Student Party To Take GE 2015 By Storm

Inspired by the slew of parties thrown by the school lately,  a student group has decided to form one of their own. Even before they qualified to vote, the students have established the new Neoconservative Demagogue Party (NDP) and elected the Merlion as their Secretary-General. Waffle Press reporters caught up with deputy party leader Goh Tu Wo to find out more.

Goh told us that he had long been planning to enter the Singapore political arena after reading the “unbiased” articles of world class publications such as TOC and TRS. However, he decided to stop complaining about the government and start taking action to capitalise on national patriotism at this time of the year.

He also explained that his party manifesto was derived almost wholesale from those of parties in “far more politically advanced countries”. Citing the US Republican Party and the UK Independence party as his primary sources of inspiration, he went on to tell us why voters should choose the NDP in the upcoming election.

Right off the bat, he accused the ruling party of being “communists”, a clear nod to the GOP. He pointed to a slew of recent policies by the government that have resulted in a budget deficit and that will inevitably “lead to the downfall of the nation”.

And then there are the proudly Made in China Singapore flag nail clippers distributed by the school during the trivia quiz. He called this “a clear pro-communist message” and said that it insinuated that Singapore was made in China. Waffle Press analysts were largely unimpressed by this argument as everything is made in China.
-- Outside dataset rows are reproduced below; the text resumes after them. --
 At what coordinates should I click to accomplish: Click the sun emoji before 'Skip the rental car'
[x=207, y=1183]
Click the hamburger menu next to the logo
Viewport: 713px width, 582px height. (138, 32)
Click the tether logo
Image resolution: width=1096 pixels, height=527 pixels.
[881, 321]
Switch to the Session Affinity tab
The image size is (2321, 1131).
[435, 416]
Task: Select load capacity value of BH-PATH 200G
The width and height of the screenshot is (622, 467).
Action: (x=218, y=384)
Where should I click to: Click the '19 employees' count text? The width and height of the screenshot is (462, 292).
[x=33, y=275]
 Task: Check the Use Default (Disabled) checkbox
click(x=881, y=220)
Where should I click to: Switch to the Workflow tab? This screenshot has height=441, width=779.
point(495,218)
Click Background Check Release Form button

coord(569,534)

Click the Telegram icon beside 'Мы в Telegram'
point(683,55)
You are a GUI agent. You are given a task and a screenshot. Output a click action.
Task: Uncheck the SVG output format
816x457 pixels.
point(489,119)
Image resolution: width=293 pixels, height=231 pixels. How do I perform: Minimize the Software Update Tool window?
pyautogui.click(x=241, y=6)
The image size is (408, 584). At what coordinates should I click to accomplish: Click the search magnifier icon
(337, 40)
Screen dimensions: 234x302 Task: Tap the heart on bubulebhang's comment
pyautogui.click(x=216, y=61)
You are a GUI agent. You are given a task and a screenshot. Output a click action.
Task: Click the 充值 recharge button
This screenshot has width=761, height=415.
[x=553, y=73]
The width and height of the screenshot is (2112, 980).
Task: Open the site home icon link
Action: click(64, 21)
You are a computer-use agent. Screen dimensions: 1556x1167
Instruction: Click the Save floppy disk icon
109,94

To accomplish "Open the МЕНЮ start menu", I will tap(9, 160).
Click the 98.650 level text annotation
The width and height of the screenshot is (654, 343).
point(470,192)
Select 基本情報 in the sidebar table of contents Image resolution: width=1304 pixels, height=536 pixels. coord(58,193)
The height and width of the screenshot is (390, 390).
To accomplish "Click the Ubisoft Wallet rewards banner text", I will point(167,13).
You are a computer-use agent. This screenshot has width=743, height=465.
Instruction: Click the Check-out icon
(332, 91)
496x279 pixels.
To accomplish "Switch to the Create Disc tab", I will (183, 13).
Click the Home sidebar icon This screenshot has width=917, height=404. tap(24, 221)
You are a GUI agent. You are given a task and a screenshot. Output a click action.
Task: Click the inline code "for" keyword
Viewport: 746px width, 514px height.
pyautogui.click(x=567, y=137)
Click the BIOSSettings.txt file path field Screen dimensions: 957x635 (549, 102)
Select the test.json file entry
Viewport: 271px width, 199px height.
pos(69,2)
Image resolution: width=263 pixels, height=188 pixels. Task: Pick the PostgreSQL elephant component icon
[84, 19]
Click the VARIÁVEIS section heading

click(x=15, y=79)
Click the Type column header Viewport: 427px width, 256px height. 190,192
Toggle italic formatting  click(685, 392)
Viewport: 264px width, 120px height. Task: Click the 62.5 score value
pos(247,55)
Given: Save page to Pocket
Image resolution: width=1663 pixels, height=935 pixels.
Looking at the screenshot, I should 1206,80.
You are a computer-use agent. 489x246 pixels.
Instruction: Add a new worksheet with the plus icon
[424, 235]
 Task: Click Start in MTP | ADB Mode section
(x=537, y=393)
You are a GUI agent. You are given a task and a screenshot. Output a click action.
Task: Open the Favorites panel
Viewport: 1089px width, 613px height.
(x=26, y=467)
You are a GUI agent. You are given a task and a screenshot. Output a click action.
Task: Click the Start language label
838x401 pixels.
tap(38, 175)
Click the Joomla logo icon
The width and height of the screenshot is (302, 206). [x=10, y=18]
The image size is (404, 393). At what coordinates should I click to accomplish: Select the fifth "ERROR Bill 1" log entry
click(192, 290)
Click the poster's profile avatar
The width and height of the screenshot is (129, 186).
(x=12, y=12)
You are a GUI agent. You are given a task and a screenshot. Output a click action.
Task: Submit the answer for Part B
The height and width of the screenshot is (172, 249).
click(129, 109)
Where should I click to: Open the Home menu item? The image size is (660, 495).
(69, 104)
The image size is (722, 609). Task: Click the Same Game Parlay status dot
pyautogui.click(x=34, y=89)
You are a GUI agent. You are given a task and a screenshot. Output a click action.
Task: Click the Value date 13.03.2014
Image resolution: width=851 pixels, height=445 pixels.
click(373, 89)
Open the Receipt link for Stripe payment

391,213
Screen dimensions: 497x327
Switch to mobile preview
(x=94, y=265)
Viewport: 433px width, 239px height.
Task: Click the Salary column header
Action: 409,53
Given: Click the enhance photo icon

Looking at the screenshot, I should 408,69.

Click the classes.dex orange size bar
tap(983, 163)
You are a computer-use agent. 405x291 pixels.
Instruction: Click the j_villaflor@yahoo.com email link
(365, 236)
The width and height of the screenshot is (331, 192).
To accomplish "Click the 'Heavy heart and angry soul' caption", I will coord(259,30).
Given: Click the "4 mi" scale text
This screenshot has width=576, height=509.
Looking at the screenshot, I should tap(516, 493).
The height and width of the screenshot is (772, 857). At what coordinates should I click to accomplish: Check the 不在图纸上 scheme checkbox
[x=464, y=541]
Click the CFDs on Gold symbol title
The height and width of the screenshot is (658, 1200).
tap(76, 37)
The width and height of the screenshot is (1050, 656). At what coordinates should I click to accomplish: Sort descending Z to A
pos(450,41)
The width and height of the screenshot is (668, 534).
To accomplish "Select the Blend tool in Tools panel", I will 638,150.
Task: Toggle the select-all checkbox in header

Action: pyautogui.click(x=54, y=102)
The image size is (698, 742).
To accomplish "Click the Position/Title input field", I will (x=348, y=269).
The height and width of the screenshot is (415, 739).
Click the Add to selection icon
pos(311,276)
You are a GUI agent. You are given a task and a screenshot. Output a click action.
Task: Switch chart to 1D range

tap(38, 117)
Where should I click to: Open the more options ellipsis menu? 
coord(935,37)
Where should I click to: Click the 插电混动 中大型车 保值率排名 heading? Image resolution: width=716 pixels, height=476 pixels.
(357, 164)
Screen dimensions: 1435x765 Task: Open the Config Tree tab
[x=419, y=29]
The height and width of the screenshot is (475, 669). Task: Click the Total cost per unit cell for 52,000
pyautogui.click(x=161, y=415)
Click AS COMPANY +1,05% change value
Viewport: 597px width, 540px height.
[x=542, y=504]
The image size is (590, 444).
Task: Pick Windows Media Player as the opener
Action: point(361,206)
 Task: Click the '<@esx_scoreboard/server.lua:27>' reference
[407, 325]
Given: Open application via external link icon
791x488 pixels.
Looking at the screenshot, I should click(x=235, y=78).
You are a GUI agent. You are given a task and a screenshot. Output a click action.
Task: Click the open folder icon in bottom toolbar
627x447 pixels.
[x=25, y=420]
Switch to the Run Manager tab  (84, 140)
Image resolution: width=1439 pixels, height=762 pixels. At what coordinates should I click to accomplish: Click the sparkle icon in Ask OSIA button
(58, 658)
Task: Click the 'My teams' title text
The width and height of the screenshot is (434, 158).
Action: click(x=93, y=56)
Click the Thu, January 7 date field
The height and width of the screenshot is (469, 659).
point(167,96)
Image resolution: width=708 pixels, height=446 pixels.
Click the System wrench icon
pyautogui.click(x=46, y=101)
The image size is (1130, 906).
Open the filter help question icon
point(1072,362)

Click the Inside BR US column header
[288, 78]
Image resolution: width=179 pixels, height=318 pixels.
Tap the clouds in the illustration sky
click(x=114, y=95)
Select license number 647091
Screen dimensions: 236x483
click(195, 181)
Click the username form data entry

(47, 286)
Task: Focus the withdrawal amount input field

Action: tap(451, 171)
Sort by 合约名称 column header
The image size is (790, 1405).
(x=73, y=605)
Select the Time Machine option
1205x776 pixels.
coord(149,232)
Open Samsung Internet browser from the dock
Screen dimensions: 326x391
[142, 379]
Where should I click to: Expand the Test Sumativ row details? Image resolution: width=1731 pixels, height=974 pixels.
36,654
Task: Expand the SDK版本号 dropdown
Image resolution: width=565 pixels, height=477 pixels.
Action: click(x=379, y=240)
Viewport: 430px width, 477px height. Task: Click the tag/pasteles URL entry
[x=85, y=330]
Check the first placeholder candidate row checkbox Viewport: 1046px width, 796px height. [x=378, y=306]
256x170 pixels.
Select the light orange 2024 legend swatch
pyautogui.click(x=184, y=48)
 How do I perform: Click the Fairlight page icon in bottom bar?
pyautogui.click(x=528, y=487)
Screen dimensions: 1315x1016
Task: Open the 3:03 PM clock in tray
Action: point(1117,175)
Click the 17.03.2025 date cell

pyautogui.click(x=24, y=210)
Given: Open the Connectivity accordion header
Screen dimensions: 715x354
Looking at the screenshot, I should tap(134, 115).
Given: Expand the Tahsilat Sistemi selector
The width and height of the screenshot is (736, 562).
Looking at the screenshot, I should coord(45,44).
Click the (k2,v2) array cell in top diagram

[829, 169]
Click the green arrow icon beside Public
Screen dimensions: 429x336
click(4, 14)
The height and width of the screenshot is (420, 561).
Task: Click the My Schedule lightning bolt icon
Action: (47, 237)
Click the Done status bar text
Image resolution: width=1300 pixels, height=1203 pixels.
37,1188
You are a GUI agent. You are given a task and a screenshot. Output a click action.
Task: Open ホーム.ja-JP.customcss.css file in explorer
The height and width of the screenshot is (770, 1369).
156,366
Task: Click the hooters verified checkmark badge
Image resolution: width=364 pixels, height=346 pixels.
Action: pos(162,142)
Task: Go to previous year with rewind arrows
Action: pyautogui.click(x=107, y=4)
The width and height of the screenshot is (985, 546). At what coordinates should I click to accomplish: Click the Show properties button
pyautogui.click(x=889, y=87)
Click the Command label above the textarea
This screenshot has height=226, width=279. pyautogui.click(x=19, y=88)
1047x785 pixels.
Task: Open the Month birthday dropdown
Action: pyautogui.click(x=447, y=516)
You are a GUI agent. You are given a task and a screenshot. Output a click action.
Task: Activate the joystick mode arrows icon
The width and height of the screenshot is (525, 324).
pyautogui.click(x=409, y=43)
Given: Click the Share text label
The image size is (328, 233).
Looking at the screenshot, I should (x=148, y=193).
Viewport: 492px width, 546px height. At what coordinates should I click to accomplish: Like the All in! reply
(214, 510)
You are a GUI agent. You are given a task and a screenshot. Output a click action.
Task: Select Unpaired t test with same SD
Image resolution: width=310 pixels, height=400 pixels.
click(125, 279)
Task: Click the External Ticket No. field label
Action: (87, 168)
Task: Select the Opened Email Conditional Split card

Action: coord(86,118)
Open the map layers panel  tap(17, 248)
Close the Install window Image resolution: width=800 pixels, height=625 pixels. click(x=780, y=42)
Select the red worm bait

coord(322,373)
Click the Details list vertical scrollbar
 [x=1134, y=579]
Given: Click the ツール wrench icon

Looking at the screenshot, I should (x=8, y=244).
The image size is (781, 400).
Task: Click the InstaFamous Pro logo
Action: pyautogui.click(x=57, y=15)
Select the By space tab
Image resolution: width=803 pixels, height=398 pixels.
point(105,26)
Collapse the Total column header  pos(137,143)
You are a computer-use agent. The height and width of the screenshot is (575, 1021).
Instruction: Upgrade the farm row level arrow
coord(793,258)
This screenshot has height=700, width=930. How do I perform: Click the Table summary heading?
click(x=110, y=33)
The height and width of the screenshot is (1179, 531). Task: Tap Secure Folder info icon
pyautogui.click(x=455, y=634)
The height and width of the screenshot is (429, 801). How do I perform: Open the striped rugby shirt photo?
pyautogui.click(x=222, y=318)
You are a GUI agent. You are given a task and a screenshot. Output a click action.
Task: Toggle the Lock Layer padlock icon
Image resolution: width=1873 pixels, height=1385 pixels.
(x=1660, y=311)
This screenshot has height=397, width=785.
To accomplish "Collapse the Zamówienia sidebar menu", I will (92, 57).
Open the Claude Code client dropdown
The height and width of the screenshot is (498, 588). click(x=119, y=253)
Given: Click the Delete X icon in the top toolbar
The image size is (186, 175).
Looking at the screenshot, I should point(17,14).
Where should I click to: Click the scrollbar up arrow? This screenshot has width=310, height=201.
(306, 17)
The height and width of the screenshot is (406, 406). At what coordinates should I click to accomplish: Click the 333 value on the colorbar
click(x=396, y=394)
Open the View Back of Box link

The NDP has also vowed to help advance Singapore’s parliamentary democracy by bringing unnecessary noise and shouting to the parliament. This will finally help close the gap between Singapore and other advanced democracies. He decried Singapore’s “civilised” policy debates and called for more indiscriminate shouting and name-calling.

He promised also to rename the Marina Barrage to the Marina Farage to ensure that filthy seawater is kept out of our reservoir. Additionally, in order to “Make Singapore Great Again”, he proposes strict austerity measures and “lots more free trade”.

Goh admits that the NDP’s open market policy has been shaped largely by his lecture notes for H2 Economics. He has called the notes, together with the Sloman textbook, “bulletproof” and “revolutionary”. Much like his economics essays, his campaign speeches are also likely to be copied and pasted from the lecture notes he so cherishes.

The NDP leader also alleged that as the government lurches to the left, there will be an immense structural strain on the Tuas causeway. This is because the leftward shift of the country will obviously narrow the crossing at that point. He wants to counteract this by shifting government policy, LRAS and AD simultaneously to the right. When asked if this made the slightest bit of sense, he once again quoted Congress Republicans by saying “I’m not a scientist”.

Goh then revealed some details about the election run. He highlighted the fact that his cabinet would be the first to include Aslan the talking Lion. This is both because lions are a symbol of Singapore and because Aslan is native to cabinets.

He also said that the famous school cat would stand in the AMK GRC after being inspired by its American counterpart, Hank. Deploying two animals is expected to allow the party to cut its costs, keeping within its budget and under the $3.50 per elector limit.

There appears to be some disagreement within the party with another faction planning to break off and form a “proposition party” because they  want to avoid association with the opposition. According to representatives, such a party would allow bored citizens to vote for a non-ruling party without risking an opposition victory. Such a solution pandering to the uniquely Singaporean approach to democracy would allow voters’ cakes to exist in a state of superposition, being eaten and uneaten simultaneously.

However, a large proportions of students Waffle Press reporters spoke to appeared to be largely apathetic about the upcoming political contest, making vague allusions to some calamity known as “A Levels” and waving questions away with their thick stack of notes. In-house analysts suspect their ineligibility to vote might have something to do with their peculiar behavior. A minority were more excited about the results announcements in anticipation of the return of their favourite celebrity, only to have their hopes dashed by his appointment at SembCorp.

Our interview was unfortunately abruptly ended when Goh’s mother called him home for dinner.